Significant data breach related news is continuously making headlines, and organisations involved in such breaches have suffered irreplaceable loss of intellectual property, losing customer and business partner trust, incurring considerable fines, decreasing revenue or profit or dropping in share prices. In today’s rapidly changing IT environment, an information security model that emerged in the early days of the Internet does not work as well as it used to.
Another reason for a new framework is to confront increasing insider threats. Traditionally, insider threat management was always on the top of the priority list for many organisations’ general security practices, but it has been often ignored in information security, relying on security guidelines and regulations without proper technical measures. In addition to cloud, mobile and insider threats, advanced persistent threat (APT) has become the latest concern of CISOs. As cyber-attacks are constantly diversifying and evolving, it has become a complicated game of cat-and-mouse, and often times hackers are one step ahead in the game.
Cloud and mobile computing, insider threat and APT are forcing organisations to review and re-shape existing security frameworks to overcome challenging security issues and prevent data breaches.
The architecture of a new data security framework
Data-centric security model
Within organisations, unstructured data causes lots of security issues since it is constantly being created and used by many different users, moved and stored in multiple locations while structured data is generally stored and managed in secure environments. Therefore, it is not easy to design a security model for data, unstructured data. Organisations should incorporate a security policy not only for data at rest or in transit, but also in use. In a new security framework, organisations should apply a security policy to data itself rather than controlling access to networks and systems.
Data security policies are constantly challenged by the unpredictable nature of data usage in a business environment. This is why security policy on data should be people-centric. The policy should be flexible and dynamically enforceable based on rich context including content, user, device, time, location, etc. Even though a flexible policy is in place, organisations need to allow exceptions to minimise productivity issues. A security policy on data should maintain a balance between security and productivity to allow users to perform business operations without interruption since access to data occurs on multiple devices by different users throughout its lifecycle.
A security framework that has a data-centric security model with people-centric policy may not be secure enough if it has only a single layer of policy enforcement. The reasons are that exceptions are inevitable in a dynamic business environment, and exclusions can be easily found in real implementations. Exceptions are a temporary deviation from policy, and exclusions are an exemption from applying security policy.
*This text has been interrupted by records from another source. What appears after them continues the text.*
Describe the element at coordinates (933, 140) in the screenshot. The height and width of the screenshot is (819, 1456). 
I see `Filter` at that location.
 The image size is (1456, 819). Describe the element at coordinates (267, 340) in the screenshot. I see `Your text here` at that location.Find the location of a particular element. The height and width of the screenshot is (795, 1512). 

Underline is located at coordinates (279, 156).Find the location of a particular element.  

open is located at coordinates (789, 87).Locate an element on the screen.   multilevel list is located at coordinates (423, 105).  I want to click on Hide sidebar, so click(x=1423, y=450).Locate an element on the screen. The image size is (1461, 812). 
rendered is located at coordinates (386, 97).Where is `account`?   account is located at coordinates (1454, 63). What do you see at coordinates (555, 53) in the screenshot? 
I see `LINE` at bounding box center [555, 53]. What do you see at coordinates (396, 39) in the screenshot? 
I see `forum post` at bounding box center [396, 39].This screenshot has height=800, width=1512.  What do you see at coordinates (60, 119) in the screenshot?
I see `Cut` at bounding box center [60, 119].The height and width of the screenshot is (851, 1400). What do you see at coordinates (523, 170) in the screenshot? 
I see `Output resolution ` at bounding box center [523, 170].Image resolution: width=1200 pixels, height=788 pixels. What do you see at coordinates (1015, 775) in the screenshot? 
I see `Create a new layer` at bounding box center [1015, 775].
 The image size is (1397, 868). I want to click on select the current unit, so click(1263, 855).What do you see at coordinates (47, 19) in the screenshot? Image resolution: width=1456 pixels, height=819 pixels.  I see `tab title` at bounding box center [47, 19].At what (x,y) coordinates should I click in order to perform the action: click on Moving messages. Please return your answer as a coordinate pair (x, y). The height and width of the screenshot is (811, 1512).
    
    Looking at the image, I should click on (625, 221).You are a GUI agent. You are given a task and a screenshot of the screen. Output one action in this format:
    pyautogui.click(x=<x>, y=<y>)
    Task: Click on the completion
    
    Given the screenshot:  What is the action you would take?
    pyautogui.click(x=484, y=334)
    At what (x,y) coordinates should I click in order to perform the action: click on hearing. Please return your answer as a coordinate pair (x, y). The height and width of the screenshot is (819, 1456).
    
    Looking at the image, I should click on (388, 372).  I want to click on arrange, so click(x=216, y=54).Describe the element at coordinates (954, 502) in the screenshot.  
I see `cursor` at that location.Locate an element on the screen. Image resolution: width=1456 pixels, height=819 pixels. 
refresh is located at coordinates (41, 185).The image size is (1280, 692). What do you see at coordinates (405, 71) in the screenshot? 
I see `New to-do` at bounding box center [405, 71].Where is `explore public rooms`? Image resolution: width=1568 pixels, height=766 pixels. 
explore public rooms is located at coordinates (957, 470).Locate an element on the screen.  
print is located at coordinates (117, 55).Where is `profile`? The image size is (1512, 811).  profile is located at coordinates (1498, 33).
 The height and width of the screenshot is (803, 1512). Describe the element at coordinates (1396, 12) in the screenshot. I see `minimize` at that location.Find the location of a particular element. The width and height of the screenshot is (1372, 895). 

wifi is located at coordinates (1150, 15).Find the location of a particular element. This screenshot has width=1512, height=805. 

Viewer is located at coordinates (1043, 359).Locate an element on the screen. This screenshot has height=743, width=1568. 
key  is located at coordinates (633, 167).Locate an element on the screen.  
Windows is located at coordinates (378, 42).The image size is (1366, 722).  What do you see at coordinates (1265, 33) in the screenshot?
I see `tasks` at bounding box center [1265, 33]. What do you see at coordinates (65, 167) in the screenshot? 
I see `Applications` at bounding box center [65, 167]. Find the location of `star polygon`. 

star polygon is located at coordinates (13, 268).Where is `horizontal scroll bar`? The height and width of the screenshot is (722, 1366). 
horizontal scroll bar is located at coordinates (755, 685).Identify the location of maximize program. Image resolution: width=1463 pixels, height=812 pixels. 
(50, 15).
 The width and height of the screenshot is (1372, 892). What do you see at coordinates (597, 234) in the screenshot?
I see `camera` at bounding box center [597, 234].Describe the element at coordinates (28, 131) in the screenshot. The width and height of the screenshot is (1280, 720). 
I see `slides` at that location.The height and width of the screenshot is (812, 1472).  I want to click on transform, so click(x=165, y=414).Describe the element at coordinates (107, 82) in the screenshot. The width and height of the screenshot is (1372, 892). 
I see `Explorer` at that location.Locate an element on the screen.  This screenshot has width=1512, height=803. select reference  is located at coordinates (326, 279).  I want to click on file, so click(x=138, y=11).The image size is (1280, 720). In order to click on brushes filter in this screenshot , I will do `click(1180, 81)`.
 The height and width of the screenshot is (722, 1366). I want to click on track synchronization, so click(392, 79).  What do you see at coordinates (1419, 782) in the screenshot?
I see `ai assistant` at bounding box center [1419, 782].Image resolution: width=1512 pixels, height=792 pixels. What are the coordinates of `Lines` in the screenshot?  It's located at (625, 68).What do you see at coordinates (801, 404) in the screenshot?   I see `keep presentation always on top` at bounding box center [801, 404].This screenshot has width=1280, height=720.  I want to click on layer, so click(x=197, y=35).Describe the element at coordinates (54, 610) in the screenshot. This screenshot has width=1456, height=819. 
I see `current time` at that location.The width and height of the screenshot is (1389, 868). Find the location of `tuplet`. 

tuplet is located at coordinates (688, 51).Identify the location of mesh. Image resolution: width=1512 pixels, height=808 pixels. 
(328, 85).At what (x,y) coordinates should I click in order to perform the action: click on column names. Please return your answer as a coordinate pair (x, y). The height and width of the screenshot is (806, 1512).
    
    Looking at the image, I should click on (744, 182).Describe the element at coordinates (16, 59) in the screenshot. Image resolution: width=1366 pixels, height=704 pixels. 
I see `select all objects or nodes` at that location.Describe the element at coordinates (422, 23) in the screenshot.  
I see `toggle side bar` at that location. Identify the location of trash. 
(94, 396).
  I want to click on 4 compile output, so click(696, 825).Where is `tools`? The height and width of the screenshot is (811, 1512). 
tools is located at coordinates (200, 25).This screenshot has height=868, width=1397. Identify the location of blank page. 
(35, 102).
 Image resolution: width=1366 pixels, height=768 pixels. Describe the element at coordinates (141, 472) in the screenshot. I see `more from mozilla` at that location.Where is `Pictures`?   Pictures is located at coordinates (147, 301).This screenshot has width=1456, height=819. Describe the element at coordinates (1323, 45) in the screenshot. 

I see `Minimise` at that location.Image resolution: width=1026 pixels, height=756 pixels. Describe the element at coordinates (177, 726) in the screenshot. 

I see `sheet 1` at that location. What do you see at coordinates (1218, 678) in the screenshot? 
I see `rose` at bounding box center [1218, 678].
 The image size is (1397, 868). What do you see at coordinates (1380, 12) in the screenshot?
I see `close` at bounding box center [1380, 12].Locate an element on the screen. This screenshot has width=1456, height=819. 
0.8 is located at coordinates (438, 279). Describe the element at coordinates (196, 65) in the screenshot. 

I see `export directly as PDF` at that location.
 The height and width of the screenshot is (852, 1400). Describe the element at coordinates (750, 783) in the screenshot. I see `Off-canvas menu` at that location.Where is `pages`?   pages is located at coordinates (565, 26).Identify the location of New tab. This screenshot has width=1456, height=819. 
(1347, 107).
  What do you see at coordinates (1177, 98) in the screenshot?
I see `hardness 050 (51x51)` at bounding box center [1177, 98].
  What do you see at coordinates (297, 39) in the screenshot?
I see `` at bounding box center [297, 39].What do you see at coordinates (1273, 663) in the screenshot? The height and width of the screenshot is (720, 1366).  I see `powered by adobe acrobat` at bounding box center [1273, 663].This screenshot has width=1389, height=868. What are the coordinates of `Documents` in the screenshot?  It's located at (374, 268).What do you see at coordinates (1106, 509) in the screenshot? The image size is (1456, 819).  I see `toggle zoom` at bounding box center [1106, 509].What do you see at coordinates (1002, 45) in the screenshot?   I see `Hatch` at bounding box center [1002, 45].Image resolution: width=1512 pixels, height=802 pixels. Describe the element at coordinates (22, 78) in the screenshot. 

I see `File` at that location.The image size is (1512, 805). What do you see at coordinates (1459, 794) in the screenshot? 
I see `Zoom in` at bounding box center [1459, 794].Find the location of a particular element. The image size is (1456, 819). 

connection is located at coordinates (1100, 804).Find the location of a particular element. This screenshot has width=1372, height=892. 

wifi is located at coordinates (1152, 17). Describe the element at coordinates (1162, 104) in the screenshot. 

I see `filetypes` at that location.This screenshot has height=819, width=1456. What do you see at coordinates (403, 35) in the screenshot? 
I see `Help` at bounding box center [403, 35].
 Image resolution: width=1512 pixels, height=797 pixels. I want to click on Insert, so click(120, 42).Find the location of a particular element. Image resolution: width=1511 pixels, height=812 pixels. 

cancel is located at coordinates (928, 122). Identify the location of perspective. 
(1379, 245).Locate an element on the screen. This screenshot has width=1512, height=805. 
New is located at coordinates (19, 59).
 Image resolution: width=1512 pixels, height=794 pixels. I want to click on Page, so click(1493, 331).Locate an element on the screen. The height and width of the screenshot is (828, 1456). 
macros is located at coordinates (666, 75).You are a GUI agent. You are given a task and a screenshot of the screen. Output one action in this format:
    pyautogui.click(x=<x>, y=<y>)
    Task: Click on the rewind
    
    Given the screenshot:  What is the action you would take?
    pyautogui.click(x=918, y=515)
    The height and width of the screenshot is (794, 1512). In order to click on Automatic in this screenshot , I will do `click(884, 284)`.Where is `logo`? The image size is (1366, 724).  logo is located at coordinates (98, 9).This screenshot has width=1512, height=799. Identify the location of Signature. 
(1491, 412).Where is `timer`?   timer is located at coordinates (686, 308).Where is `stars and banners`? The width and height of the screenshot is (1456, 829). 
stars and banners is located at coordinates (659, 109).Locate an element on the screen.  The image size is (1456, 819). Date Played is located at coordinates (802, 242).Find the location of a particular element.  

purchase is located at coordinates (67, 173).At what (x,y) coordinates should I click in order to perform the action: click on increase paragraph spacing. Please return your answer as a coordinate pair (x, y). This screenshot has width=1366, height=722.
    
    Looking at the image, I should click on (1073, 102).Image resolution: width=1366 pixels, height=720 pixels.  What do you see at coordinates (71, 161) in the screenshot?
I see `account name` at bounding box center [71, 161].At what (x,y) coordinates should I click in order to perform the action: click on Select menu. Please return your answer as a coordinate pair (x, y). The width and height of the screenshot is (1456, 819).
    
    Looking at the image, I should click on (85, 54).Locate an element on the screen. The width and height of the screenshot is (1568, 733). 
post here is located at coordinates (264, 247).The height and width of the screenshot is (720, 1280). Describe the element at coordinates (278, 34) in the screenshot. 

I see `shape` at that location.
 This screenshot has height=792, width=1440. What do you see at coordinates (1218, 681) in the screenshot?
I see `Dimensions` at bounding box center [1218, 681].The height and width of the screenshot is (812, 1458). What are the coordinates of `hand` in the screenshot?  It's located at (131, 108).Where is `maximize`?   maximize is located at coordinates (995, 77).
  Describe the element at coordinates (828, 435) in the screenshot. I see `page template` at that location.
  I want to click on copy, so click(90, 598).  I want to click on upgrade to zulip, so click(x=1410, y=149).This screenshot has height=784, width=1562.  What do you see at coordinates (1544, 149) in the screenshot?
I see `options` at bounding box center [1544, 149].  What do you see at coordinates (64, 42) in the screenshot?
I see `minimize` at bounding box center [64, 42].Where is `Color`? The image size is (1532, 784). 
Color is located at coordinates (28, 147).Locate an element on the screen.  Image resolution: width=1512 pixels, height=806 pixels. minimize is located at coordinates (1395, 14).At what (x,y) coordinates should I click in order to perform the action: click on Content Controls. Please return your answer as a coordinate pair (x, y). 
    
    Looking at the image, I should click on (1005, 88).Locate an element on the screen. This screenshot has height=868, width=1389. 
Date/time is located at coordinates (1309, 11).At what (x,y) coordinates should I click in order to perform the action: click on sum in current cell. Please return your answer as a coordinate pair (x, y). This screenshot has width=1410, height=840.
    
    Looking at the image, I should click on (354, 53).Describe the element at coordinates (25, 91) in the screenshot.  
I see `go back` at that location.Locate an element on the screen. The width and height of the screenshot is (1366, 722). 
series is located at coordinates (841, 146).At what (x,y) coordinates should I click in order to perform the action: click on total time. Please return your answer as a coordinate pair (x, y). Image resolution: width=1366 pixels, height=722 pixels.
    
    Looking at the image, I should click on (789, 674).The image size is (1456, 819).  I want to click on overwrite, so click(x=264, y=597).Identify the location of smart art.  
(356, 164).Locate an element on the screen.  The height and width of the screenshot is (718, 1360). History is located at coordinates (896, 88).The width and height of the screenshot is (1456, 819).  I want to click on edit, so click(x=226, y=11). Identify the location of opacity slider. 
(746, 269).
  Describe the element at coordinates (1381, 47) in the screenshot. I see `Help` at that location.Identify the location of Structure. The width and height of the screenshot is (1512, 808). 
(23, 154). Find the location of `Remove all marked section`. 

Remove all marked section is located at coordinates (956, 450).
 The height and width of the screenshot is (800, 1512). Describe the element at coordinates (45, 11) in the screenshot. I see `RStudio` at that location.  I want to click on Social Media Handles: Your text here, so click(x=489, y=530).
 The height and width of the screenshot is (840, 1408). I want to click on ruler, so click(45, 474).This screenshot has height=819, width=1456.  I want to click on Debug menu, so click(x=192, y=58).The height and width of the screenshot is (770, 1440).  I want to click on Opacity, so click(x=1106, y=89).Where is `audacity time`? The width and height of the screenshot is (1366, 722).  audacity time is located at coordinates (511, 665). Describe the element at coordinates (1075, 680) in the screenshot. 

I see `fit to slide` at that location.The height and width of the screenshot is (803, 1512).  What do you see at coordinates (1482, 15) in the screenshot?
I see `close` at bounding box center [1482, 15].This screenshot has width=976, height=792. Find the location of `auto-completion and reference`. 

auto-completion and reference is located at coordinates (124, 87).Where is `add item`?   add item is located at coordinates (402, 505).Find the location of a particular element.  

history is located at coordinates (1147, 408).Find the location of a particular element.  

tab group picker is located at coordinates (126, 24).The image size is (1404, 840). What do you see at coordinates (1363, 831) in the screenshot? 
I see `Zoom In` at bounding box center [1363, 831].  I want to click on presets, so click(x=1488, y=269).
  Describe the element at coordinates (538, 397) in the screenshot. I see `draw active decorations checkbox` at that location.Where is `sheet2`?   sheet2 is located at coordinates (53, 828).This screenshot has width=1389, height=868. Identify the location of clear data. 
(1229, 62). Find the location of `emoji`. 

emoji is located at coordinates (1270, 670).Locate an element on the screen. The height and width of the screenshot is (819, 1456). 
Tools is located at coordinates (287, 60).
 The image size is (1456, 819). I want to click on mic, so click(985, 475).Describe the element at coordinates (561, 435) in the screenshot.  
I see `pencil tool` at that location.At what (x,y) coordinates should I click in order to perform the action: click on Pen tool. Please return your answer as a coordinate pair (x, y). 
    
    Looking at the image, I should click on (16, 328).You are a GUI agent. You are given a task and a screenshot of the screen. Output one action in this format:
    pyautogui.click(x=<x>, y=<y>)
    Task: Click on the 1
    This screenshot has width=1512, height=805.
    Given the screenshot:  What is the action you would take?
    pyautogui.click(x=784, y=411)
Fasoo Data Security Framework
The Fasoo data security framework consists of a three-tiered suite of solutions to strengthen information security. The Fasoo Enterprise DRM (FED) suite plays a pivotal role to enforce security policy on data among three layers of data protection. At the front-end, Fasoo eData Manager discovers and classifies the data, reapply policy to the data unprotected due to policy exceptions and exclusions. At the back-end, Fasoo RiskView enables organisations to manage risks holistically by collecting and analysing logs of data usage and various sources that can be useful. This multi-layered approach enhances and completes an organisation’s security framework.